Published by: Publication date:
ECN Biomass, Coal and Environmental Research 18-8-2010
 
ECN report number: Document type:
ECN-W--10-029 Article (scientific)
 
Number of pages:
13  

Published in: Agricultural and Forest Meteorology (Elsevier), , 2010, Vol.150, p.794-805.

Abstract:
Eddy covariance (EC) technique is often used to determine greenhouse gas exchange at the earth’s surface. In general, the instruments involved have a limited high frequency response which reduces the ability to detect the contribution to the flux of small eddies and in addition sensor separation gives high frequency losses. These missing contributions cause an EC flux underestimation which increases for higher values of the stability parameter z/L. Corrections can be performed based on the (empirical) Kaimal co-spectra; however, these were derived using instruments with a limited frequency response.
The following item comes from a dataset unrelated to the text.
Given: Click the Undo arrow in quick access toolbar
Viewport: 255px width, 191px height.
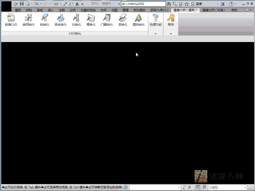Looking at the screenshot, I should [35, 3].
In this study, the validity of the Kaimal spectrum during stable atmospheric conditions is assessed using laser Doppler anemometry (LDA) measurements of the vertical wind velocity at 1 m height during several stable nights at Cabauw in the Netherlands. LDA provides a means to determine the entire turbulent energy spectrum, i.e., from the production scale down to the dissipation scale. Since the measured spectra are found to be in good agreement with the Kaimal spectra, we assume that the Kaimal co-spectra are valid as well. Next, the effect of high frequency correction based on Kaimal co-spectra is assessed using 1 month of EC flux data of CH4 and N2O measured by quantum cascade laser (QCL) spectrometry at Reeuwijk in the Netherlands. After correction, the cumulative emissions increased about 15% for both gases. This underlines the importance of correcting for high frequency losses.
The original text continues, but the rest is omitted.